Work to complete –
(1) Quote the passage of the Allen Lee Davis text between "Allen Lee Davis" and "face and head.", inclusive.
(2) In the Allen Lee Davis text, why did a dissenting justice publish photos of the aftermath of Davis's execution?

Quoted passage –
┄┄┄┄┄┄┄┄┄┄┄┄┄┄┄┄┄┄┄┄

Allen Lee Davis (July 20, 1944 – July 8, 1999) was an American mass murderer executed for the May 11, 1982, murder of Nancy Weiler, who was three months pregnant, in Jacksonville, Florida. According to reports, Nancy Weiler was "beaten almost beyond recognition" by Davis with a .357 Magnum, and hit over 25 times in the face and head.

He was also convicted of killing Nancy Weiler's two daughters, Kristina (age 10, shot twice in the face) and Katherine (age 5, shot as she was trying to run away and then skull beaten in with the gun). Davis was on parole for armed robbery at the time of the murders. He was executed on July 8, 1999.[1]

Last Meal[edit]

For his last meal Davis requested and received a dinner consisting of one lobster tail, fried potatoes, a half pound of fried shrimp, six ounces of fried clams, half a loaf of garlic bread, and 32 ounces of A&W Root Beer.


Davis' execution drew nationwide media attention after he bled profusely from the nose while being electrocuted. Also during his time in the electric chair, Davis suffered burns to his head, leg, and groin area. A subsequent investigation concluded that Davis had begun bleeding before the first jolt of electricity was applied. He had been taking blood thinning medication for an unrelated health problem. It was concluded that the electric chair had functioned as designed and the Florida Supreme Court upheld electrocution as a means of capital punishment. However, a dissenting justice published photos of the aftermath of the incident in an attempt to argue that the practice of capital punishment by electrocution was outdated, and that any future executions should be carried out through lethal injection.

In 1999, the state of Florida heard a petition from Thomas Harrison Provenzano, another death row inmate, that argued that the electric chair was a cruel and unusual punishment.

As of 2018, Davis was the last Florida inmate killed by the electric chair; beginning in 2000, all subsequent executions were by lethal injection.

┄┄┄┄┄┄┄┄┄┄┄┄┄┄┄┄┄┄┄┄

Supplied material –
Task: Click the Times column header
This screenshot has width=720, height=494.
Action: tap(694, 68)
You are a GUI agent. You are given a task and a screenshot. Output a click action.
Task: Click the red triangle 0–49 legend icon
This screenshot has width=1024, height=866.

┄┄┄┄┄┄┄┄┄┄┄┄┄┄┄┄┄┄┄┄

Response list –
(1)
Allen Lee Davis (July 20, 1944 – July 8, 1999) was an American mass murderer executed for the May 11, 1982, murder of Nancy Weiler, who was three months pregnant, in Jacksonville, Florida. According to reports, Nancy Weiler was "beaten almost beyond recognition" by Davis with a .357 Magnum, and hit over 25 times in the face and head.

(2) The dissenting justice published the photos to argue that capital punishment by electrocution was outdated and that any future executions should be carried out by lethal injection.